- Developer: Rainway Inc.
- Release: January 20, 2018; 8 years ago
- Final release: 1.0.17.0 / August 30, 2019; 6 years ago
- Written in: C#, JavaScript, React, Dart, Flutter, C++
- Operating system: Dashboard: Windows 10; Client: Browsers, iOS (beta)
- Type: Video game streaming

= Rainway =

Former video game streaming service

Rainway was a remote desktop video game streaming service for Microsoft Windows. It allowed users to stream locally installed applications to other devices over a WLAN or internet connection. The initial beta version launched on January 20, 2018. Version 1.0 of the software launched on January 31, 2019. In April 2021, the company announced a partnership with Microsoft to implement their streaming technology into Xbox Cloud Gaming.

== Compatibility ==
Rainway is compatible with games purchased from Steam, Origin, Battle.net, itch.io, GOG.com and Uplay.
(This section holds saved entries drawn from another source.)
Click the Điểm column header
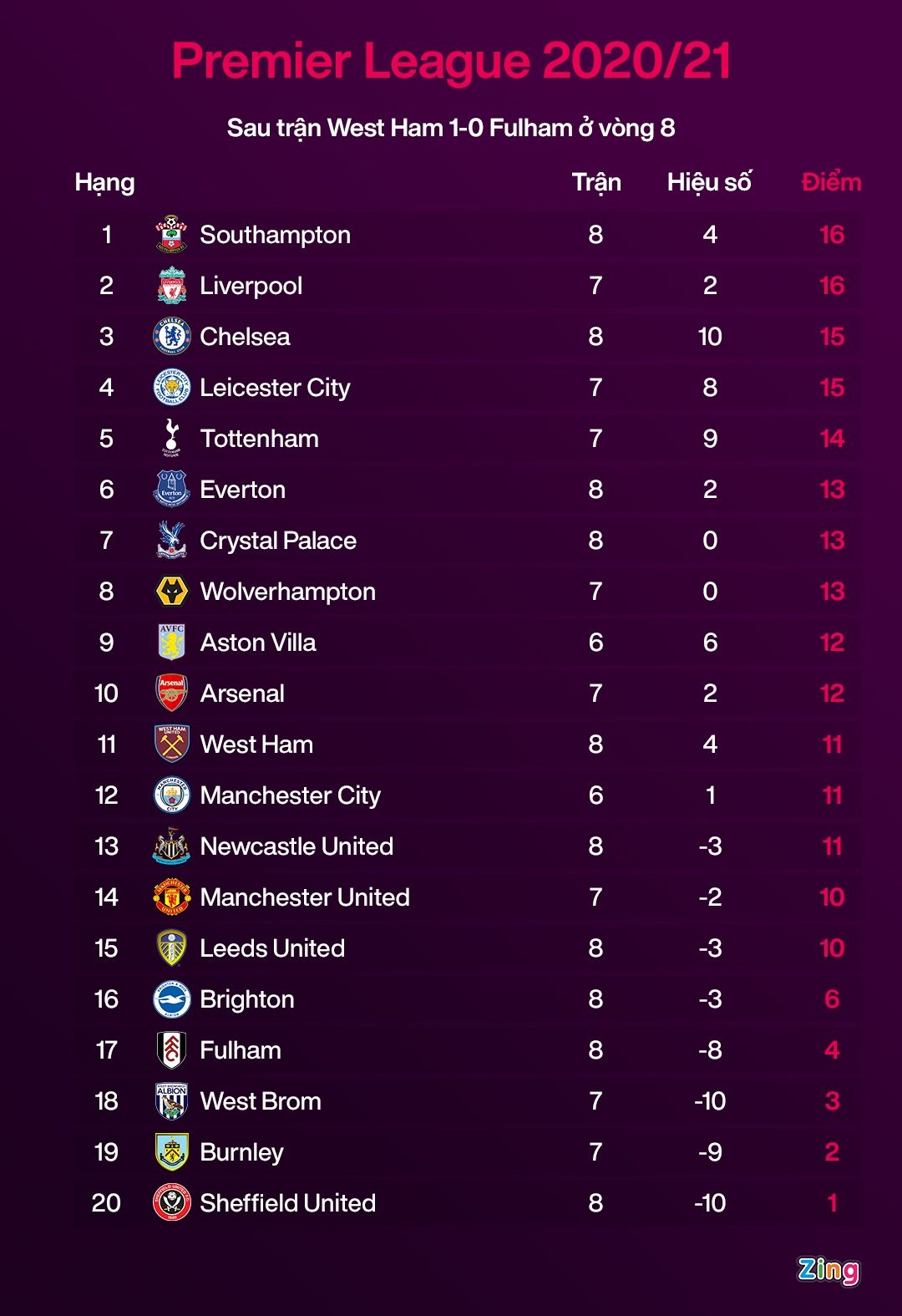Viewport: 902px width, 1316px height. click(831, 182)
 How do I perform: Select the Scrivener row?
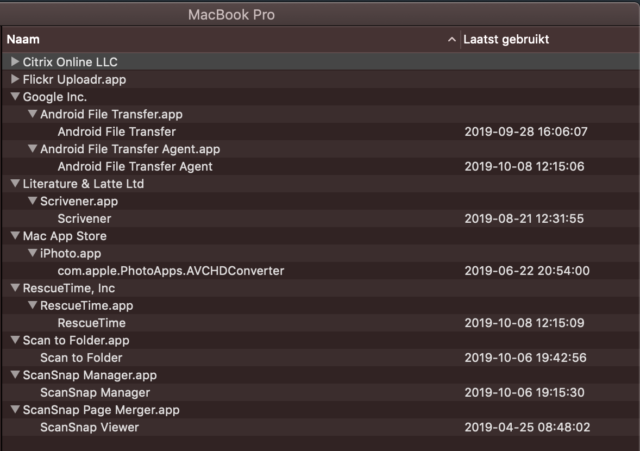tap(321, 219)
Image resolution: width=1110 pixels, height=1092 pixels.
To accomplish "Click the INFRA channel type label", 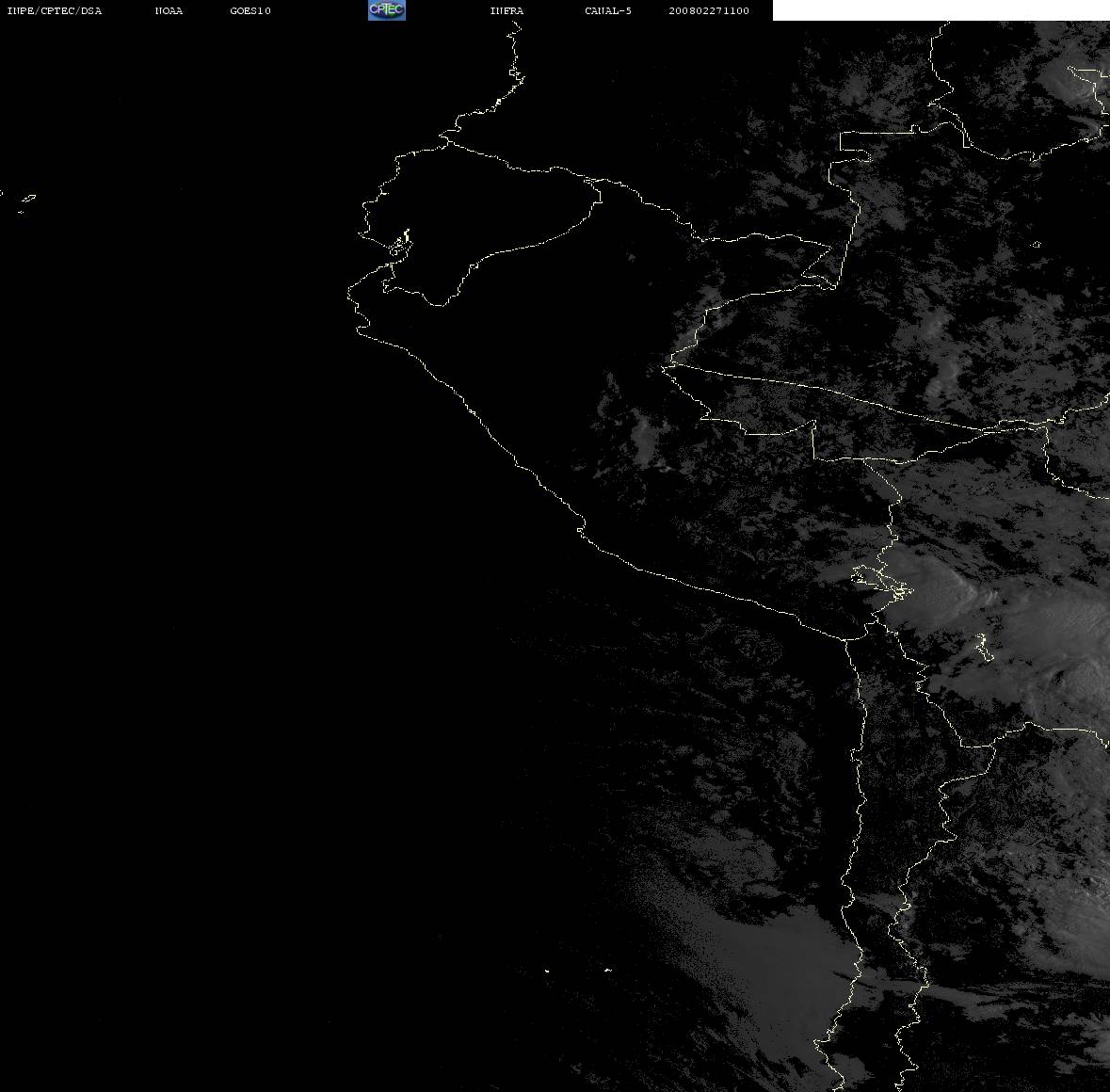I will 507,10.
The service can run in web browsers and is also compatible with iOS and Android mobile phones. The iOS version of the app was limited to only local network streaming, as a result of Apple's attitude towards game streaming apps. Rainway released a client version for Xbox One consoles in January 2020, though it was removed from the store just a month later.

== History ==
Rainway was announced in March 2017. The announcement was made on the official website for Ulterius, another streaming service worked on by founder Andrew Sampson which used similar technologies, but focused on desktop remote access rather than game streaming. Rainway did not gain significant attention until April, when it announced its plan to support the then-newly released Nintendo Switch console. During E3 2017, Rainway announced that the Rainway beta would launch on November 25. The release of the beta was later delayed again, to January 20, 2018.

In August 2018, Rainway closed its seed round, having raised $1.5 million in seed funding from GoAhead Ventures. The software left beta on January 31, 2019, with the release of version 1.0.

Later in 2019, David Perry (former CEO of Gaikai) and Jon Kimmich joined the company's advisory board, as it closed another $3.5 million round of funding. Investors included Bullpen Capital, Madrona Venture Group, GoAhead Ventures, and Bill Mooney. An iOS public beta version was released on September 9, 2019.